Revision as of 17:53, 21 November 2012

Model Task Force

Participants

Satya has taken lead to develop the OWL ontology for PIL. Others that are helping include:

  • Khalid Belhajjame (GMT)
  • James Cheney
  • Daniel Garijo (GMT-8h. I'm in California until Oct)
  • Tim Lebo (Eastern Time)
  • Deborah McGuinness (Eastern Time)
  • Luc Moreau
  • Stian Soiland-Reyes (GMT)

Materials

The OWL ontology materials are in the Mercurial repository at http://dvcs.w3.org/hg/prov/file/tip/ontology

Presentation of the ontology

Documentation of the OWL Formal Model

  • HTML documentation of the OWL model.

OWL Encoding

PROV-O URI namespace

Examples and Test cases

@prefix prov: <http://dvcs.w3.org/hg/prov/raw-file/tip/ontology/ProvenanceOntology.owl#> .
@prefix ext:  <http://dvcs.w3.org/hg/prov/raw-file/tip/ontology/examples/ontology-extensions/crime-file/crime.owl#> .

Background materials

http://owl.cs.manchester.ac.uk/validator/

RL compliance

http://www.cs.man.ac.uk/~ezolin/dl/ - Complexity of reasoning in Description Logics

https://www.w3.org/2011/prov/track/issues/265

How to stay RL?

  • Multiple parents are fine, but not unions.

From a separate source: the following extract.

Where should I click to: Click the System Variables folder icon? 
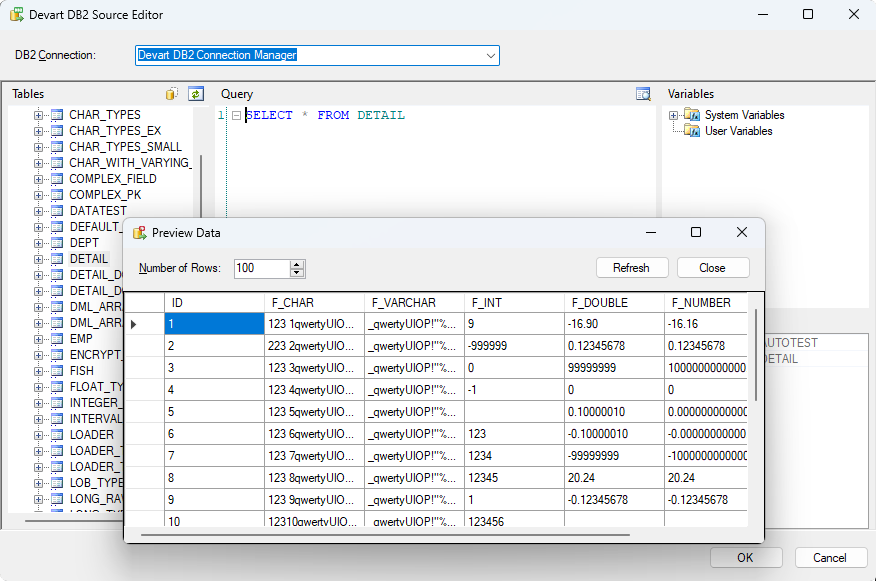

http://www.w3.org/TR/owl2-profiles/#Feature_Overview_3

JAR checker

Stian built an OWL profile checker. This can be invoked using make:

cd ontology/
make

Or directly using java -jar:

ls bin/
  profilechecker.jar
java -jar bin/profilechecker.jar ProvenanceOntology.owl OWL2RLProfile


If everything is fine, there is no further output.

stain@ralph ~/src/provenance-wg/prov/ontology; make
java -jar bin/profilechecker.jar ProvenanceOntology.owl OWL2RLProfile

However, if I add that Element is a subclass of (Activity or Entity) I get:

stain@ralph ~/src/provenance-wg/prov/ontology; make
java -jar bin/profilechecker.jar ProvenanceOntology.owl OWL2RLProfile

Use of non-superclass expression in position that requires a
superclass expression:
ObjectUnionOf(<http://www.w3.org/ns/prov-o/Activity>
<http://www.w3.org/ns/prov-o/Entity>)
[SubClassOf(<http://www.w3.org/ns/prov-o/Element>
ObjectUnionOf(<http://www.w3.org/ns/prov-o/Activity>
<http://www.w3.org/ns/prov-o/Entity>)) in
<http://www.w3.org/ns/prov-o/>]
make: *** [test] Error 1

See https://github.com/stain/profilechecker for source code of the JAR. It is based on OWL API 3.2.4, and can also check against other (or all) profiles.

cd
java -jar bin/profilechecker.jar ProvenanceOntology.owl --all
OWL2DLProfile: OK
OWL2ELProfile: 64 violations
OWL2Profile: OK
OWL2QLProfile: 12 violations
OWL2RLProfile: OK

QL does not like irreflexive and functional. EL just goes crazy over annotation properties. Not sure if I need to include an RDFS owl.

Breaks RL: one startedAt

+        <rdfs:subClassOf>
+            <owl:Restriction>
+                <owl:onProperty rdf:resource="&prov;startedAt"/>
+                <owl:cardinality rdf:datatype="&xsd;nonNegativeInteger">1</owl:cardinality>
+            </owl:Restriction>
+        </rdfs:subClassOf>


Use of non-superclass expression in position that requires a superclass expression: ObjectExactCardinality(1 <http://www.w3.org/ns/prov-o/startedAt> owl:Thing) [SubClassOf(<http://www.w3.org/ns/prov-o/Activity> ObjectExactCardinality(1 <http://www.w3.org/ns/prov-o/startedAt> owl:Thing)) in <http://www.w3.org/ns/prov-o/>]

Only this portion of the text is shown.